WORK TO DO: Write every line of the items below as a JSON list of strings, one string per line, and leave out blank lines.

SOURCE MATERIAL:
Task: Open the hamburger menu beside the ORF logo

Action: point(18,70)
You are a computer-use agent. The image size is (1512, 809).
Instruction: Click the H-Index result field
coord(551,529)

WRITTEN REPLY:
[
  "Task: Open the hamburger menu beside the ORF logo",
  "Action: point(18,70)",
  "You are a computer-use agent. The image size is (1512, 809).",
  "Instruction: Click the H-Index result field",
  "coord(551,529)"
]